C'est pourquoi notre invitée du jour, la soliste Yanlis Abreu, le porte dans son âme comme un feu sacré, dans son cœur comme un battement qui crée des mesures éternelles, et même si les rideaux tombent et que les chaussons se reposent, son esprit continue de danser, car le véritable ballet ne s'abandonne pas : il s'incarne, il se respire, il se vit... pour toute une éternité !

Foto : Cortesia à CiberCuba

Neuf ans au Ballet national de Cuba et avec son Giselle comme étendard, la capitale nous rapproche de sa vie actuelle.

Je vis en Floride avec mon partenaire, un enfant de deux ans qui me rend folle, et mes parents. Je suis arrivée il y a neuf ans ; j'avais un visa et je suis venue après être revenue de Cuba d'une tournée précisément à travers plusieurs villes américaines, y compris Washington.

Je travaille dans des institutions financières aux États-Unis, spécifiquement dans le secteur bancaire, mais je n'abandonne pas le ballet ; je suis professeure pour des jeunes filles et pour moi, c'est un immense plaisir de les voir grandir dans cet art de la danse que j'aime tant.

En ce moment, vas-tu voir du ballet ? Le spectacle te manque-t-il beaucoup ?

Chaque fois que j'en ai l'occasion, je vais voir des représentations de ballet et, en plus de mon travail dans le monde financier, -comme je te l'ai déjà dit- j'enseigne à des filles qui se préparent à entrer dans des écoles d'art. J'ai plusieurs groupes avec lesquels je travaille et je crée des chorégraphies.

Voir le ballet, qu'il soit professionnel ou celui de l'école, m'émeut toujours autant. J'adore voir le résultat de mon travail, voir mes élèves grandir professionnellement. J'éprouve une passion similaire lorsque je vais voir de bons ballets avec les compagnies New York City Ballet et American Ballet Theater, et je me remémore mes moments en tant que danseuse.

Nous allons parler de tes premiers pas en danse, qui ont été très précoces

Eh bien oui, j'ai commencé à trois ans ; j'éprouvais une attirance particulière pour la danse, pour le ballet, pour l'art en général. Je n'ai pas commencé par le ballet classique mais par la danse espagnole, dans les ateliers du théâtre “García Lorca”.

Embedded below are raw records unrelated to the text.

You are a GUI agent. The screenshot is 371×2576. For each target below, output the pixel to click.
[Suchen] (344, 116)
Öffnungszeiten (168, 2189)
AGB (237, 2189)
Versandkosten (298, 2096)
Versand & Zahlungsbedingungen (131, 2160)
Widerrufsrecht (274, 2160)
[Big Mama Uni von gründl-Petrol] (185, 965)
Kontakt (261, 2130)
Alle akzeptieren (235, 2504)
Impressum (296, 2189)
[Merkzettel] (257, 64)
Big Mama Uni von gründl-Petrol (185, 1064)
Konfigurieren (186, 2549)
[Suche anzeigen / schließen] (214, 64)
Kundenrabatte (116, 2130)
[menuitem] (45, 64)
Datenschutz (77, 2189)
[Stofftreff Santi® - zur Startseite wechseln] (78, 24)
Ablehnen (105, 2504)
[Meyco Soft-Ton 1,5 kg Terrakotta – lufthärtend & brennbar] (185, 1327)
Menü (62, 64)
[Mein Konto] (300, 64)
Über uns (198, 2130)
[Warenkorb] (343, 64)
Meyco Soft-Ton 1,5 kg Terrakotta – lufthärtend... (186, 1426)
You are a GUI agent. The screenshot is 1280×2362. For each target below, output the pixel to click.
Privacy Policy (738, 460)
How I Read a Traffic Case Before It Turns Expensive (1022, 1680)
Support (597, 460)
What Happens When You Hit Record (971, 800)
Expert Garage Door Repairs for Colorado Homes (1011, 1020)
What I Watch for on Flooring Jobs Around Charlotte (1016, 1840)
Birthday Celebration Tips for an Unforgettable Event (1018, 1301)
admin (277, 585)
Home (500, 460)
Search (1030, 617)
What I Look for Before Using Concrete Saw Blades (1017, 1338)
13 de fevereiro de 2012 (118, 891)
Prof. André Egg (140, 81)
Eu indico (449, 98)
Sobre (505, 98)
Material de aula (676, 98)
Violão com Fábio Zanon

Comment t'es-tu intéressé au classique à un si jeune âge ?

Regarde, pour être si petite, j'avais bien compris que ce n'était pas le flamenco mais le ballet classique. Je l'ai dit à ma mère avec beaucoup de certitude. Je voyais les petites filles dans la salle d'à côté s'exercer au ballet classique et je savais que c'était cela que je voulais. J'aimais la petite jupe en tulle, la musique classique. Je respecte le flamenco. Je pense que ce sont deux danses précieuses, deux genres merveilleux, mais mon moi intérieur appartenait au classique.

Maintenant, après tant d'années, je n'imagine pas comment j'ai pu discerner. Ajoutez à cela que ce n'était pas facile : les exercices, beaucoup de douleur, lutter pour l'élasticité, la flexibilité, les sauts, maintenir un poids, une posture, le sacrifice que cela implique. Ainsi, à huit ans, ma maîtresse s'est assise avec mes parents pour qu'ils m'emmènent aux tests d'aptitude de l'École Nationale de Ballet « parce que la fille a des aptitudes ».

La maîtresse avait raison. Mes parents m'ont aidé, j'étais avec la maîtresse Rosa Elena au Théâtre National et, grâce à elle, j'ai pu m'inscrire à l'École Nationale.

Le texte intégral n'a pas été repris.